> [Stated problem] Reproduce the lines below unchanged, beginning with the line that contains "The width and" and continuing through the final line, and leave the pictures out of your answer.

-- start Data extract --

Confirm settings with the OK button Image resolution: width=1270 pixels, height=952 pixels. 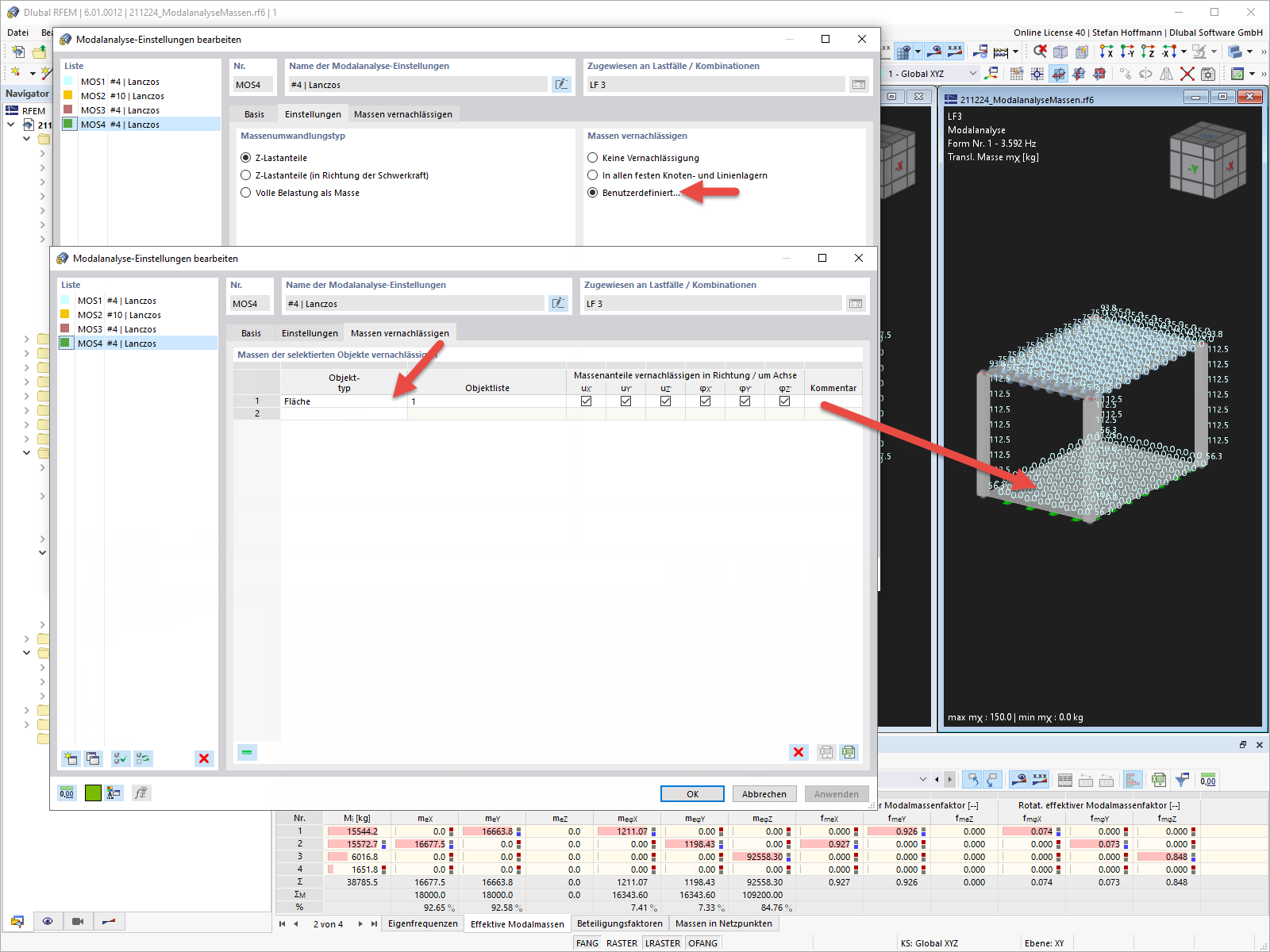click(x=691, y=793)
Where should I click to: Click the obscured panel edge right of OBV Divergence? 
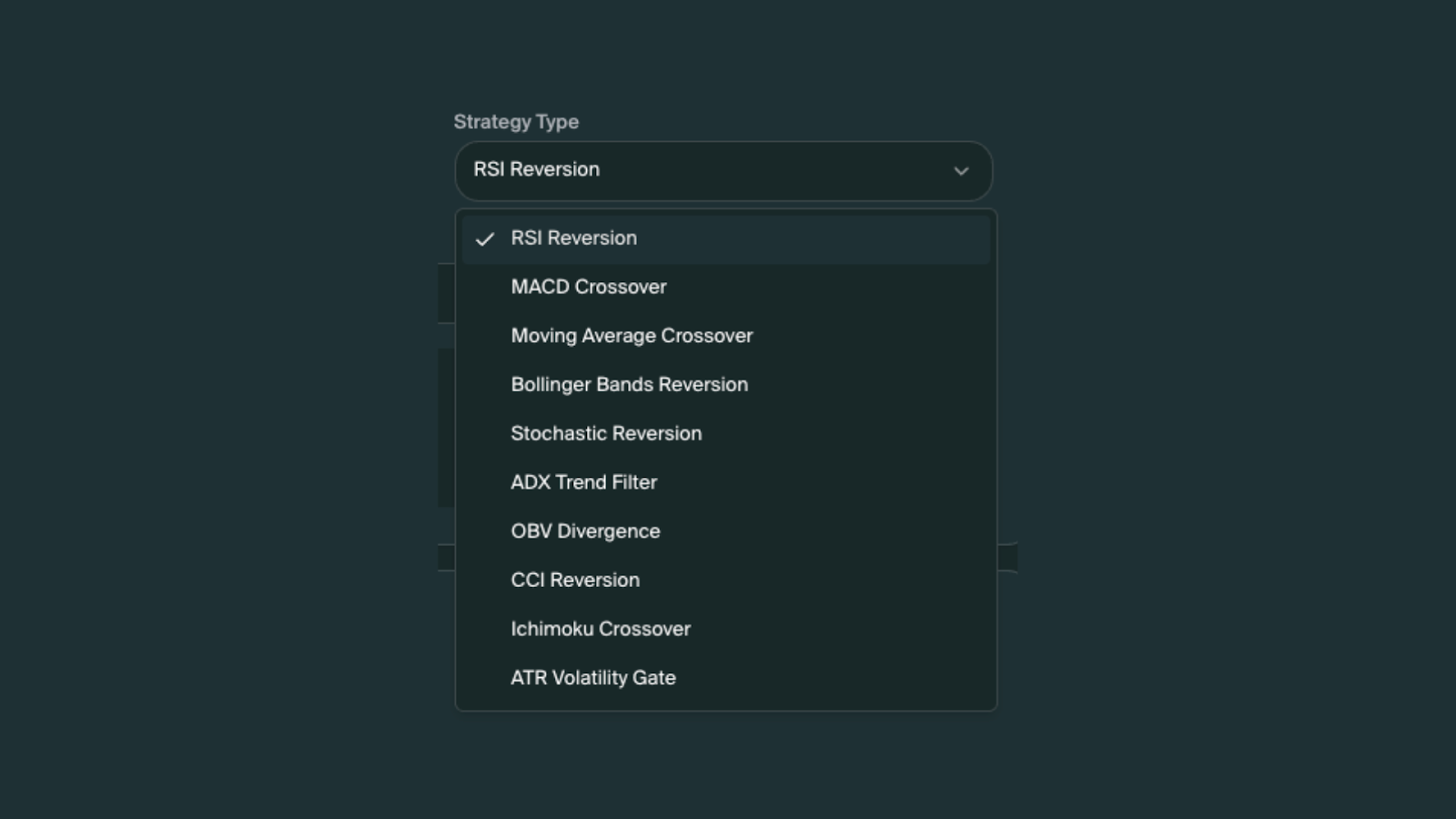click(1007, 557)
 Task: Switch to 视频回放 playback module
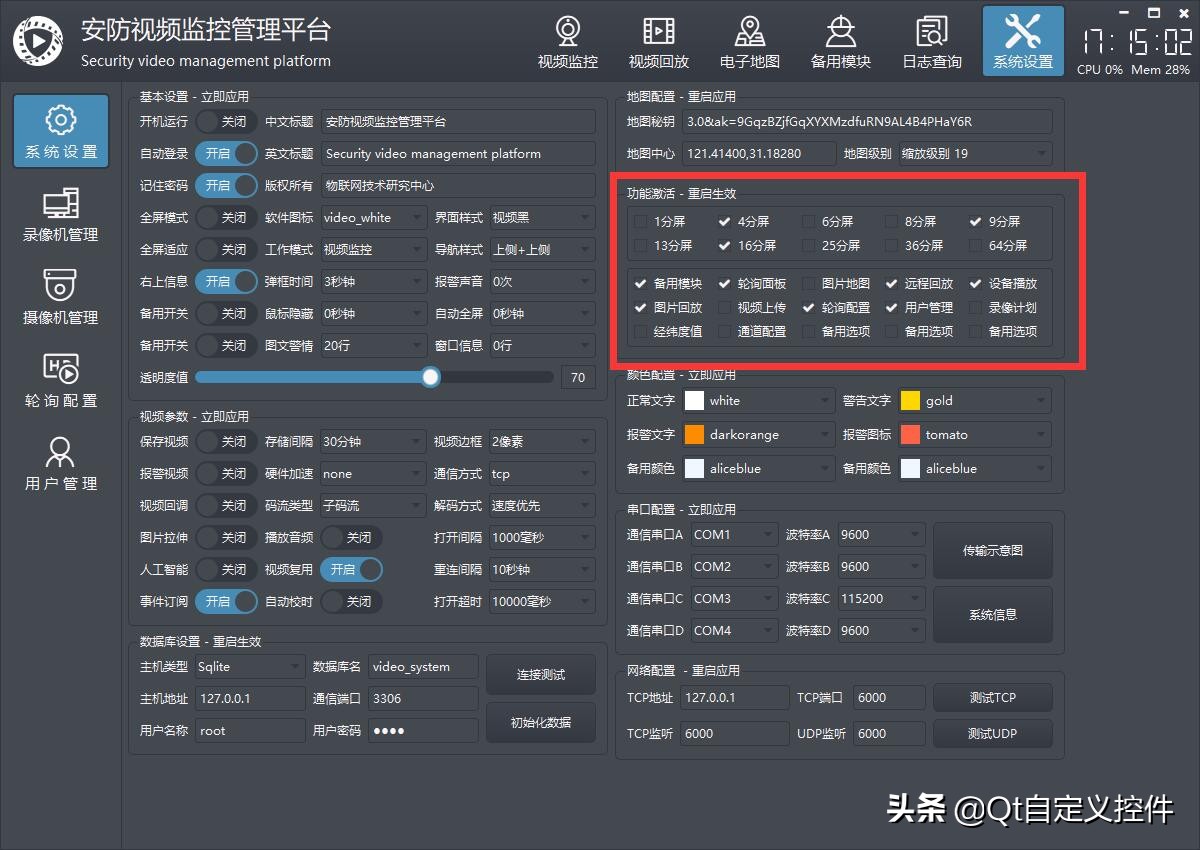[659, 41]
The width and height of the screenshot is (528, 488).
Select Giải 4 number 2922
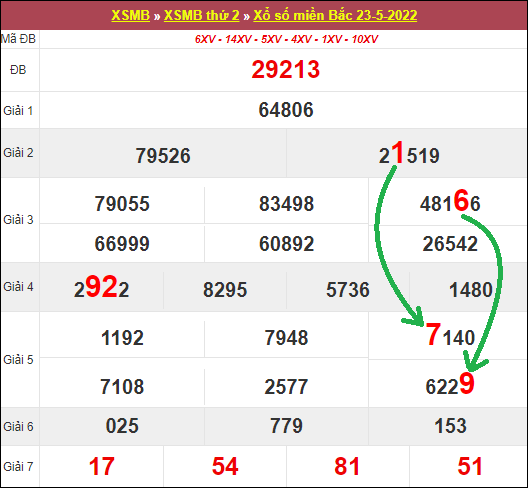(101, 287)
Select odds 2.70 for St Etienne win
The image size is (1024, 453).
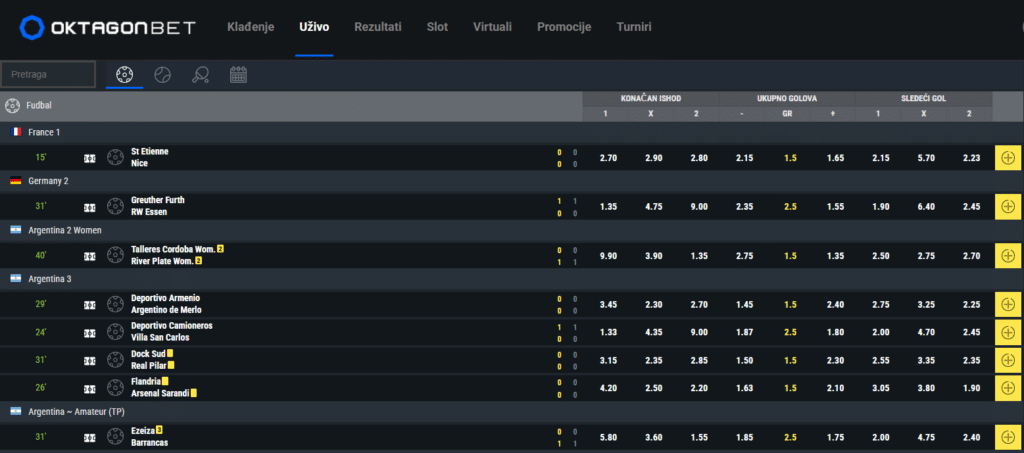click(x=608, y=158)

-- end Data extract --

> [Correct answer]
The width and height of the screenshot is (528, 488).
Select Giải 4 number 2922
(101, 287)
Select odds 2.70 for St Etienne win
The image size is (1024, 453).
click(x=608, y=158)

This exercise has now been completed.